> _Short exercise_: Quote the items exactly, from the line with "Task: Expand the Any time filter" up to and including the line with "Action: (800, 28)".

* * * * * * * * *

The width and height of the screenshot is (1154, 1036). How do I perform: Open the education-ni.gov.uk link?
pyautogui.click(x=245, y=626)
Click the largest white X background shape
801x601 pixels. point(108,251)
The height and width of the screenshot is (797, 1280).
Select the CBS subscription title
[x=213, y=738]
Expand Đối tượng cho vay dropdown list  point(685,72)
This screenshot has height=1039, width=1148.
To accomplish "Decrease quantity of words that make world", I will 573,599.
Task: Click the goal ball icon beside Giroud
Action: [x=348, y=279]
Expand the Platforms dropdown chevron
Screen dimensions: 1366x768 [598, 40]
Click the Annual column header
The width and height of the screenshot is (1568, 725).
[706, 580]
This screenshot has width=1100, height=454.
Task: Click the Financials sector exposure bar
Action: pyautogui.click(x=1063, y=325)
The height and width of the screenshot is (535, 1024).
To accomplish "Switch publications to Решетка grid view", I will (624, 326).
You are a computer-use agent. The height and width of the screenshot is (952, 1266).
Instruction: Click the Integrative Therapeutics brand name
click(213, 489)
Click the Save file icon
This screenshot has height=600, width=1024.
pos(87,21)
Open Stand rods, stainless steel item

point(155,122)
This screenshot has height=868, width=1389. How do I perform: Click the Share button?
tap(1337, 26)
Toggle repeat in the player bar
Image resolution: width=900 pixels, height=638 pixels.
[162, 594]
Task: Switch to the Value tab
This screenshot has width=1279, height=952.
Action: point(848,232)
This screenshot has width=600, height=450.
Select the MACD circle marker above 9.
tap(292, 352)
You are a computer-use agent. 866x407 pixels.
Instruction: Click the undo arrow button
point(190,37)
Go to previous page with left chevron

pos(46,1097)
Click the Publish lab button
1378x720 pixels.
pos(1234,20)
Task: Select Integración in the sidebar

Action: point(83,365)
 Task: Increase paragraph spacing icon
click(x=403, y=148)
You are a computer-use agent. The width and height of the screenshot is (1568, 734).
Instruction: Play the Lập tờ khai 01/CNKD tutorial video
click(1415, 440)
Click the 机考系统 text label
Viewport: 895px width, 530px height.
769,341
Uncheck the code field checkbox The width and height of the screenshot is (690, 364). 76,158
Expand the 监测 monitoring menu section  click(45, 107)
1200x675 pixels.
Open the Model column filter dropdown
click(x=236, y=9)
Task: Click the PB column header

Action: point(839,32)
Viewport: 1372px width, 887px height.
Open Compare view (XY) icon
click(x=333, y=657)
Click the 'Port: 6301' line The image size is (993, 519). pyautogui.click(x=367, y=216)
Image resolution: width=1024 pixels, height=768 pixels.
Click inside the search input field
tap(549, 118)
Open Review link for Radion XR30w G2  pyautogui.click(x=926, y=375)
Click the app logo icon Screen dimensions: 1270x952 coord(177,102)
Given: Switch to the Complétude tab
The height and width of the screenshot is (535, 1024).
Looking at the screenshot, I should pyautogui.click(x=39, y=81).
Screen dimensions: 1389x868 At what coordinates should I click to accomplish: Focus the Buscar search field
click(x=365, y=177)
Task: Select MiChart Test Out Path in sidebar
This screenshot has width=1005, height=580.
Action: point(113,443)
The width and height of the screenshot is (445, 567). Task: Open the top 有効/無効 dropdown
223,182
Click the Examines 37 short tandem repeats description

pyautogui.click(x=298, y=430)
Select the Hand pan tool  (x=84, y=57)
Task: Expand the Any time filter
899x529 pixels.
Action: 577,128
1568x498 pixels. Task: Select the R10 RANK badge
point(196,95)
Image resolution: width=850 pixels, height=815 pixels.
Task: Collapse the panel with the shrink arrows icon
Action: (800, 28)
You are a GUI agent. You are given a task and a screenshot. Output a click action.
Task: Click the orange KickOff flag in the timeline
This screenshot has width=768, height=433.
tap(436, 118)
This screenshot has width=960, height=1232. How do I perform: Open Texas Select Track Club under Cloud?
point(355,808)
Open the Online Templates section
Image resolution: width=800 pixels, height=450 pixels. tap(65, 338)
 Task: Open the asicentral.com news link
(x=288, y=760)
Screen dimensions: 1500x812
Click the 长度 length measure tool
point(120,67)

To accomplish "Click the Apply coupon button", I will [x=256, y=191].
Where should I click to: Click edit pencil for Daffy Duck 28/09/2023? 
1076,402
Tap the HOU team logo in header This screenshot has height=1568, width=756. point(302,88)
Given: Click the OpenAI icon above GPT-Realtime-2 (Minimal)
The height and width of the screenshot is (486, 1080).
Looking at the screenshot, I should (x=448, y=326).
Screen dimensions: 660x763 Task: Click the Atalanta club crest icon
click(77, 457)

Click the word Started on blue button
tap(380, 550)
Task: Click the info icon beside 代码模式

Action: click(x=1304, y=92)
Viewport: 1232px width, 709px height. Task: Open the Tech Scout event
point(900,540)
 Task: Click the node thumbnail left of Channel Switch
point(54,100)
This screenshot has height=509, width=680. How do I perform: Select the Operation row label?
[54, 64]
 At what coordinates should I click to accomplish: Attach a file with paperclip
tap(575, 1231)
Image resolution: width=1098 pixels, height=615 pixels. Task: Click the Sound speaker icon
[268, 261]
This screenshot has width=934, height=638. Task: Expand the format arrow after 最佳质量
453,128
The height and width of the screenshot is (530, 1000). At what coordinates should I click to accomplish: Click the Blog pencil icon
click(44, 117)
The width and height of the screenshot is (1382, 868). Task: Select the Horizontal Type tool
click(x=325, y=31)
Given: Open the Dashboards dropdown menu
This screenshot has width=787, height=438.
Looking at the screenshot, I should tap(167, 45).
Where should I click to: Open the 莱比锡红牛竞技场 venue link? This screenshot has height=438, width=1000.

* * * * * * * * *

> _Task answer_:
Task: Expand the Any time filter
899x529 pixels.
Action: 577,128
1568x498 pixels. Task: Select the R10 RANK badge
point(196,95)
Image resolution: width=850 pixels, height=815 pixels.
Task: Collapse the panel with the shrink arrows icon
Action: (800, 28)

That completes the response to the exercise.